Pretreatment CPS and HPV status correlate with pathological response in neoadjuvant immunotherapy for LAHNSCCCertain markers may predict how well immunotherapy treats head cancer

This meta-analysis evaluated the prognostic and predictive value of specific biomarkers in patients with locally advanced head and neck squamous cell carcinoma (LAHNSCC) undergoing neoadjuvant immunotherapy. The analysis included a total population of 980 patients across 26 different studies to determine how pretreatment markers correlate with pathological response rates.

The primary objective was to evaluate the correlation between pretreatment combined positive score (CPS) and posttreatment pathological response. The meta-analysis identified a significant positive correlation between these two variables, reported as Z = 0.289 (P <.001). This suggests that higher CPS values are associated with better clinical outcomes following neoadjuvant immunotherapy.

Detailed analysis of specific CPS thresholds revealed consistent trends in pathological response rates. Patients with a CPS > 5 showed significantly higher response rates compared to those with a CPS < 5 (RR = 1.852, P =.012). Similarly, patients with a CPS ≥ 10 had higher response rates than those with < 10 (RR = 1.698, P =.015). Further threshold analysis showed significantly higher response rates for patients with CPS ≥ 20 (RR = 1.488, P =.035), CPS ≥ 30 (RR = 1.679, P =.028), CPS ≥ 40 (RR = 1.783, P =.02), and CPS ≥ 50 (RR = 1.819, P =.027).

Secondary outcomes included the impact of human papillomavirus (HPV) status and CD4+ tumor-infiltrating lymphocytes on treatment response. Patients with HPV positive status demonstrated significantly higher pathological complete response rates compared to those who were HPV negative (RR = 2.15, P =.01). Additionally, a significant positive correlation was found between CD4+ tumor-infiltrating lymphocytes and pathological response (Z = 0.511, P =.01).

Safety data, including specific adverse event rates, serious adverse events, or treatment discontinuations, were not reported in the included studies. Therefore, the tolerability of the neoadjuvant immunotherapy regimens across these cohorts remains unquantified in this meta-analysis.

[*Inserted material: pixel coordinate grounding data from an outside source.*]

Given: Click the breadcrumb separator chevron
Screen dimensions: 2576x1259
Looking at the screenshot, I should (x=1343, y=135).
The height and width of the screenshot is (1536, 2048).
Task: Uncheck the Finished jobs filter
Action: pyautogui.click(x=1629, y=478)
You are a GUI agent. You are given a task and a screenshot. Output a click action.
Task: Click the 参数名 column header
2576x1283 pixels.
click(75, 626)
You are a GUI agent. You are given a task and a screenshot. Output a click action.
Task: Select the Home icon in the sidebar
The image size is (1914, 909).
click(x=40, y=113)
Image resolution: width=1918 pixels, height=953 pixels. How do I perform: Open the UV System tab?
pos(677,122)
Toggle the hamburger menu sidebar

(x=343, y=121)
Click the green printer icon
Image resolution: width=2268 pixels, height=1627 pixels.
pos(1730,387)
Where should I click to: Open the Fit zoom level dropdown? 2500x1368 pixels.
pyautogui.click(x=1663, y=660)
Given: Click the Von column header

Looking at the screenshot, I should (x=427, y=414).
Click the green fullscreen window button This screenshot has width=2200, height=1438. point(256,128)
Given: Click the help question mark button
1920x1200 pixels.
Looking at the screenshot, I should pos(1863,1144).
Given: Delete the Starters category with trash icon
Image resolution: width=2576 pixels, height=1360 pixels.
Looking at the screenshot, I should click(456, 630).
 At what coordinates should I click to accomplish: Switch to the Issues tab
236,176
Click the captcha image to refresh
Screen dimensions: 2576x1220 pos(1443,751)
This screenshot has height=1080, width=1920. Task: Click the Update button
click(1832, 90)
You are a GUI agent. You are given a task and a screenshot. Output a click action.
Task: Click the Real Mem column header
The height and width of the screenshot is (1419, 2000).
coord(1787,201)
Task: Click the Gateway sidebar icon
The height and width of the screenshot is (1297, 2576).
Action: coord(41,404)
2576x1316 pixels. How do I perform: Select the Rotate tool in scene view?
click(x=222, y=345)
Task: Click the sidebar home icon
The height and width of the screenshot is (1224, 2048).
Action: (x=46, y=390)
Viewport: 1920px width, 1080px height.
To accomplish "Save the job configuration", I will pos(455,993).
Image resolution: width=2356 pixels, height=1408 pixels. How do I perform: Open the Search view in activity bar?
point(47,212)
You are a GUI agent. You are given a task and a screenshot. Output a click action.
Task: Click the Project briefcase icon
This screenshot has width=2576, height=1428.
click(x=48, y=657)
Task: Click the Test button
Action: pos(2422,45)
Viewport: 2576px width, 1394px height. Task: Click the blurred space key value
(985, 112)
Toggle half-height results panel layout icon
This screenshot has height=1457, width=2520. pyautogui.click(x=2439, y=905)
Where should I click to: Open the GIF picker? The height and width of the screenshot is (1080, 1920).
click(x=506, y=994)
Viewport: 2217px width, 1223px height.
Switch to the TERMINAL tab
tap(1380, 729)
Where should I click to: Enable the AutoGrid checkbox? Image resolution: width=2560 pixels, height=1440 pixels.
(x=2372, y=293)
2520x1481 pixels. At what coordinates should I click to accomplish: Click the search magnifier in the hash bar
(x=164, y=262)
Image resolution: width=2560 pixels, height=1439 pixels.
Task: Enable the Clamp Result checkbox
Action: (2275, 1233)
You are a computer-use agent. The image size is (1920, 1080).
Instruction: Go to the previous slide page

These findings suggest that CPS, HPV status, and CD4+ tumor-infiltrating lymphocytes may serve as predictive biomarkers for neoadjuvant immunotherapy efficacy in LAHNSCC. While these results indicate a strong association between these markers and pathological response, the study does not establish definitive clinical guidelines for treatment selection or confirm causality.

Methodological limitations include the fact that the findings are based on a meta-analysis of 26 studies, which may introduce heterogeneity. The authors note that further clinical studies are required to validate these results in a prospective setting. Currently, while these biomarkers show promise as indicators of response, their role in guiding specific treatment modifications remains an area for future investigation.